**THE PROBLEM:** Lines with the word "agent" in them are the ones to copy from the records.

**DATA EXCERPTS:**
- - -

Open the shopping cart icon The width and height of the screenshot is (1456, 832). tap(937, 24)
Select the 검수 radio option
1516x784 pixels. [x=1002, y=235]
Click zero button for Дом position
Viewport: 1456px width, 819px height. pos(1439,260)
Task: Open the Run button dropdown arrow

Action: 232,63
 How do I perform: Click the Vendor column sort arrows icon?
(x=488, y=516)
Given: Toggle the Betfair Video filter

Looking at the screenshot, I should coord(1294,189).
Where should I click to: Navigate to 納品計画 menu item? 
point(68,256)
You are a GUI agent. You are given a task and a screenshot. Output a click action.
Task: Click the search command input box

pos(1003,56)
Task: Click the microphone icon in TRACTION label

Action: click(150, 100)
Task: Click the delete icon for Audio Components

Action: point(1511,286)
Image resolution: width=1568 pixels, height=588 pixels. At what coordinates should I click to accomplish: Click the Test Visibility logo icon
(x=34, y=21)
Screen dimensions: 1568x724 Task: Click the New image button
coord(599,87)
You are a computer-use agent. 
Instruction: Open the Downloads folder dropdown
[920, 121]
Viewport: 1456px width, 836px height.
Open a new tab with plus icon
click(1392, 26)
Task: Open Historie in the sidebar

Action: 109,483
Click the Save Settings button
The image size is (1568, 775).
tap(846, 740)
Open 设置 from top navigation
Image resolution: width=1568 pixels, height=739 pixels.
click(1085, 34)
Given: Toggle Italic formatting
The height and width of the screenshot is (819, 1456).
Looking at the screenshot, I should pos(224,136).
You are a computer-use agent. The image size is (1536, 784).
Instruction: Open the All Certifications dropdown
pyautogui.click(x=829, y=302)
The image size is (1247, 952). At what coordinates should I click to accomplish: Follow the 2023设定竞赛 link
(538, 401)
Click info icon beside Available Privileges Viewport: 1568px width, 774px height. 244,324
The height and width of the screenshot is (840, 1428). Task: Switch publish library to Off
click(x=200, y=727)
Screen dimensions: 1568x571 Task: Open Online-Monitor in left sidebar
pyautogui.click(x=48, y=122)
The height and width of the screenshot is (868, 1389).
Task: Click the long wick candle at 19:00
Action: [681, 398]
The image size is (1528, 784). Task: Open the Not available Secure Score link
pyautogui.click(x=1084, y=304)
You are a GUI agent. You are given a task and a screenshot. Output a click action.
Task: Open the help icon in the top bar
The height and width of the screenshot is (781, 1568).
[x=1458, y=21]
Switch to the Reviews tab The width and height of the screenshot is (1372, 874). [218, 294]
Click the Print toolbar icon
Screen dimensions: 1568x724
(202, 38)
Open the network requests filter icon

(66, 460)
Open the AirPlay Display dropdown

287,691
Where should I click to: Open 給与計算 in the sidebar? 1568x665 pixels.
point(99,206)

- - -

**YOUR RESPONSE:**
You are a GUI agent. You are given a task and a screenshot. Output a click action.
You are a computer-use agent. 
You are a computer-use agent. The image size is (1536, 784).
You are a GUI agent. You are given a task and a screenshot. Output a click action.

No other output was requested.